◆ **Kutipan Teks**
Gunung Anak Krakatau Meletus, Akankah Peristiwa 1883 Terulang?

Sankyu

*) Oleh: Ilung (Sang Revolusioner)

FAKTA BANTEN – Beberapa pekan belakangan aktivitas vulkanik Gunung Anak Krakatau (GAK) di Selat Sunda terus meningkat sehingga menimbulkan letusan yang menerus. Hampir setiap harinya, Gunung Anak Krakatau mengalami erupsi.

Terakhir diketahui pada Sabtu (14/7/2018) Gunung Anak Krakatau melakukan erupsi sebanyak 398 kali dengan amplitudo 24 sampai 58 mm, durasinya antara 20 sampai 279 detik. Dengan gempa tremornya terjadi terus menerus antara 2 sampai 45 mm, amplitudo dominan 20 mm. Tinggi letusan maksimum 800 meter.

Lava pijarnya bisa terlihat pada malam hari. Suara dentuman bahkan sampai terdengar di beberapa kawasan Pandeglang. Padahal jaraknya sangat jauh, karena secara teritori masuk pada wilayah Provinsi Lampung.

Dan kemarin, Minggu (15/7/2018) pukul 12.00 – 18.00 WIB, tercatat PVMBG melaporkan bahwa Gunung Anak Krakatau meletus sebanyak 81 kali. Asap kawah bertekanan sedang dengan intensitas sedang berwarna hitam setinggi 500-700 meter dari puncak kawah.

Meski demikian, pihak otoritas terkait masih menyatakan letusan tersebut tidak membahayakan penerbangan, pelayaran dan wisata. Status tetap Waspada (level II).

Masyarakat dihimbau agar tidak berada di dalam radius 1 km dari puncak kawah yang berbahaya. Di luar radius 1 km kondisinya aman.

Pemantauan aktivitas gunungapi terus dilakukan dari pos pengamatan Gunungapi Krakatau PVMBG di Pasauran, Kabupaten Serang, Banten.

Namun, dengan kondisi Gunung Anak Krakatau yang demikian, banyak masyarakat yang khawatir letusan Gunung Anak Krakatau akan sedahsyat letusan Gunung Krakatau tahun 1883.

Letusan yang sangat dahsyat sehingga menyebabkan Gunung Anak Krakatau sempat hilang. Meski pada tahun 1927 muncul kembali gunung api ke permukaan laut yang kemudian dinamakan Gunung Anak Krakatau. Sejak saat itu gunung kecil ini terus meletus untuk tumbuh. Rata-rata setiap tahun bertambah tinggi 4-6 meter.

AKANKAH BENCANA KRAKATAU TERULANG?

Letusan Krakatau 1883 bermula pada tanggal 26 Agustus 1883 (dengan gejala pada awal Mei) dan puncaknya dengan letusan hebat yang meruntuhkan kaldera pada tanggal 27 Agustus 1883. dua pertiga bagian Krakatau runtuh dalam sebuah letusan berantai, melenyapkan sebagian besar pulau di sekelilingnya.

Sekda ramadhan

Aktivitas seismik tetap berlangsung hingga Februari 1884. Letusan ini adalah salah satu letusan gunung api paling mematikan dan paling merusak dalam sejarah, menimbulkan setidaknya 36.417 korban jiwa akibat letusan dan tsunami yang dihasilkannya.

◆ **Daftar Data**
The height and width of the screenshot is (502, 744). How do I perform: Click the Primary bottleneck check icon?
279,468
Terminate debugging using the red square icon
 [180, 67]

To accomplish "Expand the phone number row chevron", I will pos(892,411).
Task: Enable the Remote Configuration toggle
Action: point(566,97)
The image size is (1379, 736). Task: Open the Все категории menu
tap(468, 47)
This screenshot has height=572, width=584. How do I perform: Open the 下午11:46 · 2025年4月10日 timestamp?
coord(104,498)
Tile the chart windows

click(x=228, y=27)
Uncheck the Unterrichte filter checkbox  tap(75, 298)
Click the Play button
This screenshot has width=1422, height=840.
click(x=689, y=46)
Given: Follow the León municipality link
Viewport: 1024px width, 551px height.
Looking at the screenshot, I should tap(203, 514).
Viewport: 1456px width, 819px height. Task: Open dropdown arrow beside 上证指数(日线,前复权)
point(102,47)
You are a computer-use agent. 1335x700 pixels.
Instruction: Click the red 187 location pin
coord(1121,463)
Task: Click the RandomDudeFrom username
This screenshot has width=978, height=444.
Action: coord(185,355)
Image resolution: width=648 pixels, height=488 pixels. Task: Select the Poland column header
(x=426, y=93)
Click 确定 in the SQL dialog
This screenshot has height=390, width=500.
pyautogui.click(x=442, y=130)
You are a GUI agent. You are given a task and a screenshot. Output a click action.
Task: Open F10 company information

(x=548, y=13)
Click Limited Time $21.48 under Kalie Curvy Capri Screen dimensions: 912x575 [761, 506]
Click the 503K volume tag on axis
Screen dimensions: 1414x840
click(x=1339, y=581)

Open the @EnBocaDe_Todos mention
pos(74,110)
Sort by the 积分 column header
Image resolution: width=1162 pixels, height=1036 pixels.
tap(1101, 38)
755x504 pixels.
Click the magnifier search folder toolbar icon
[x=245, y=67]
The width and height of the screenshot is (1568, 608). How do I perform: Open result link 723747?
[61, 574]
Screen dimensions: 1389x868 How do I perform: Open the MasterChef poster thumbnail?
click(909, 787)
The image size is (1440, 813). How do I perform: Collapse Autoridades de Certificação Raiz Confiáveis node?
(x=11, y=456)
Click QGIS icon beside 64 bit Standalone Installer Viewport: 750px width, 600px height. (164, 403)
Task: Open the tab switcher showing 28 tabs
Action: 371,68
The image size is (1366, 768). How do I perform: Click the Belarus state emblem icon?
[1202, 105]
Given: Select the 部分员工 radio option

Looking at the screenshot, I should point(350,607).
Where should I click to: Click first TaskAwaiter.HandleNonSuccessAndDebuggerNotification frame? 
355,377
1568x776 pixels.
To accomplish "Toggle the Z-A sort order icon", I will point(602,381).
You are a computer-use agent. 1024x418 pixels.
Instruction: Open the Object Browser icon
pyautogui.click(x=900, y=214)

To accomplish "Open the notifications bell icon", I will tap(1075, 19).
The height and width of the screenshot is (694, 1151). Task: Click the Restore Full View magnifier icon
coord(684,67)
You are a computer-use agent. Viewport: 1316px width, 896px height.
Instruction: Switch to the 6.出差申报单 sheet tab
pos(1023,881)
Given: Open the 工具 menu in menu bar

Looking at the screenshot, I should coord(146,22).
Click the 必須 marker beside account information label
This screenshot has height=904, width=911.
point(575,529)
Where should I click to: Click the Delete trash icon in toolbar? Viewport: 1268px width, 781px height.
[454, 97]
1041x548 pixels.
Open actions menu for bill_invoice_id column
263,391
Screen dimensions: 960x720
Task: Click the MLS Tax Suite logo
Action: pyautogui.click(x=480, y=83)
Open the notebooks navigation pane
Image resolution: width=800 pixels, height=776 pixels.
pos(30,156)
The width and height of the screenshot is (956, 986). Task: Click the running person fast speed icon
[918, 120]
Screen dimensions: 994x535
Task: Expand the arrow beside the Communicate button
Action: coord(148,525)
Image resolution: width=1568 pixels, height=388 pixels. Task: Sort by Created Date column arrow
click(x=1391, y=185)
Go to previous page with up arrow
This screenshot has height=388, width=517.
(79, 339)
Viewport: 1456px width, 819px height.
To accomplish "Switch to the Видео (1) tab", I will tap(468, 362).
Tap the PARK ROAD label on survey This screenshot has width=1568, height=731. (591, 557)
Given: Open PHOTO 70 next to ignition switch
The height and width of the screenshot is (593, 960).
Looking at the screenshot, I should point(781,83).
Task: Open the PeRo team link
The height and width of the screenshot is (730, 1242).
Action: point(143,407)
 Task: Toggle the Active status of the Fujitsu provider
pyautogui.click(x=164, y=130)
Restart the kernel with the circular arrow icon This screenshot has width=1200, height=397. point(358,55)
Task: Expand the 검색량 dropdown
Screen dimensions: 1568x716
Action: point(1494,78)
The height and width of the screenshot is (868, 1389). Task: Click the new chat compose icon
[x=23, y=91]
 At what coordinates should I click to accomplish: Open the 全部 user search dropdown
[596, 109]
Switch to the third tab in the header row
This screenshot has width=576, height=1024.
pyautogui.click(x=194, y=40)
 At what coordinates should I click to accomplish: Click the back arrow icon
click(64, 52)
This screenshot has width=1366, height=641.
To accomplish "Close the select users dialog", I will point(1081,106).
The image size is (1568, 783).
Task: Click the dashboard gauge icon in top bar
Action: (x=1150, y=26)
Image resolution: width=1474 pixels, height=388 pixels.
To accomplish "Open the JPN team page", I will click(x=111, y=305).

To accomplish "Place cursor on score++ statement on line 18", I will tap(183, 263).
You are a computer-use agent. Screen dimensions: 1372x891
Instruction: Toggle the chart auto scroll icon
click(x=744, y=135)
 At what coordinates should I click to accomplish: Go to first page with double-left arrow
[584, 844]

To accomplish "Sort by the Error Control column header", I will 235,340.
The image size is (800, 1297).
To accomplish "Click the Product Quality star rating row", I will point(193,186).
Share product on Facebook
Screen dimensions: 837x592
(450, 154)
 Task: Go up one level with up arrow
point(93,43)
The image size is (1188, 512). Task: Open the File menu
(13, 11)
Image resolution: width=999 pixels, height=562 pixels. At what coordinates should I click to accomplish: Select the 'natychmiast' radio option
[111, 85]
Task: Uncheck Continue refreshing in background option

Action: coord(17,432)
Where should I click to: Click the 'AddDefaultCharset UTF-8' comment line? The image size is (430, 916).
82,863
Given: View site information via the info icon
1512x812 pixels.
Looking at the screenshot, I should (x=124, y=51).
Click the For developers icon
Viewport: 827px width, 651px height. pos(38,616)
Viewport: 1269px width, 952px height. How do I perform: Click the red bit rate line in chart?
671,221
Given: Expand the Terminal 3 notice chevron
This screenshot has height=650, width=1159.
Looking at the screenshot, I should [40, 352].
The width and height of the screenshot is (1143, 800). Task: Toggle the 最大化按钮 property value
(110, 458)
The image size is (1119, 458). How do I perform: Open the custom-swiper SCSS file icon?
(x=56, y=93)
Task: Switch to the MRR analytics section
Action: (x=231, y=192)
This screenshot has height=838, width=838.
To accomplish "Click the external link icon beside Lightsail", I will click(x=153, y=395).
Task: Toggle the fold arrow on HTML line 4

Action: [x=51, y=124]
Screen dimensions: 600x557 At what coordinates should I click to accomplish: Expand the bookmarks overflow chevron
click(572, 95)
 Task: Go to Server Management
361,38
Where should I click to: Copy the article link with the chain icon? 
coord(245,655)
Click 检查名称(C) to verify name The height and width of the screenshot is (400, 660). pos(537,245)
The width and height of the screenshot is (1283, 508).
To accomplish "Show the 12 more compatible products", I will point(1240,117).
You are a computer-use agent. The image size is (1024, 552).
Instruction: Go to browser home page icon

◆ **Tujuan Latihan**
Ketik ulang tanpa perubahan sebagian kutipan tentang Gunung Anak Krakatau, mulai pada kata-kata yang memuat "Letusan Krakatau 1883" dan berhenti setelah "tsunami yang dihasilkannya.".

◆ **Hasil**
Letusan Krakatau 1883 bermula pada tanggal 26 Agustus 1883 (dengan gejala pada awal Mei) dan puncaknya dengan letusan hebat yang meruntuhkan kaldera pada tanggal 27 Agustus 1883. dua pertiga bagian Krakatau runtuh dalam sebuah letusan berantai, melenyapkan sebagian besar pulau di sekelilingnya.

Sekda ramadhan

Aktivitas seismik tetap berlangsung hingga Februari 1884. Letusan ini adalah salah satu letusan gunung api paling mematikan dan paling merusak dalam sejarah, menimbulkan setidaknya 36.417 korban jiwa akibat letusan dan tsunami yang dihasilkannya.